Il convient avant tout de désacraliser l'aveu. En effet, le but d'un entretien consiste à obtenir la version la plus proche et objective du déroulement des faits, de même qu´à récolter un maximum d'informations mensongères pour ensuite confronter la personne entendue aux éléments contradictoires, stabilisés au cours de l'enquête. Avec cette simple règle, chaque enquêteur peut se délecter des fausses explications fournies par un suspect, sans avoir besoin d'absolument obtenir un aveu qui, parfois, ne représente pas la vérité ou s´en éloigne. Mais pour y parvenir, l'enquêteur doit user de techniques, de tactiques et de stratégies adaptées et précises. N'importe quel individu, même le criminel le plus endurci, ressent des émotions qu'il peine à cacher. Il cherche à savoir quelles sont les informations en possession de la police. Lui indiquer les risques encourus et quelle sera la suite de la procédure n´équivaut pas à le menacer, mais à lui expliquer en détail le déroulement des événements. Continuer à lui parler, sans faire pression, pour énumérer les preuves récoltées à son encontre ne signifie pas que la police ne respecte pas son droit au silence.  Ainsi, un enquêteur utilisera la ruse et non le mensonge ou la tromperie lorsqu'il distille sciemment des informations qu'il connaît, pour faire réaliser au suspect qu'il sait déjà tout ou partie de la vérité. Un entretien de police n'est pas un acte isolé, mais bel et bien une des étapes de l'enquête. A lui seul, il n'apportera jamais tous les éléments nécessaires pour mener à bien une procédure.
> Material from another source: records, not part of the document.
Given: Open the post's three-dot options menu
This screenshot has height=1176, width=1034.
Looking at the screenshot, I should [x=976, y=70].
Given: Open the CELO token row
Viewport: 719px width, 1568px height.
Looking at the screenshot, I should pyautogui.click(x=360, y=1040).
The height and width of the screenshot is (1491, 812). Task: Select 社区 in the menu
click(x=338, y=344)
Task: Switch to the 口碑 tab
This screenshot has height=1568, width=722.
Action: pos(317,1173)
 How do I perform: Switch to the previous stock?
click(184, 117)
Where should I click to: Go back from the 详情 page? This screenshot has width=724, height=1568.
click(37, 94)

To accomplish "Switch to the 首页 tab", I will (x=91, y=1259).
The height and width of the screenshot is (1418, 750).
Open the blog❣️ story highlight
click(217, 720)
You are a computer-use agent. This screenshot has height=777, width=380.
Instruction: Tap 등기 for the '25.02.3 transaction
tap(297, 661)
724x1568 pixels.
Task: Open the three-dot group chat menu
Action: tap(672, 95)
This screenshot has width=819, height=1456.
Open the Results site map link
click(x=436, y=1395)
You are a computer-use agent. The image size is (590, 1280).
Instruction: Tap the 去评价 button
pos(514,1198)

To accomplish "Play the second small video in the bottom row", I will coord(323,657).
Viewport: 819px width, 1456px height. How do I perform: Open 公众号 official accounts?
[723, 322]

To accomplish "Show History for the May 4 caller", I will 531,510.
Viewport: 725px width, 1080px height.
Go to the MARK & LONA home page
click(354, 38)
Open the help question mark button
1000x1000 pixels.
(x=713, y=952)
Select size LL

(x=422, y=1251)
L'encadrement juridique existant, associer le policier à une meilleure formation en matière d'interrogatoires et d'auditions a un sens : celui d'agir dans le respect de toutes les parties, tout en donnant le plus de crédit et de compétences possibles au policier et au gendarme pour lui permettre de mener à bien ses missions avec conviction, humanisme et dignité.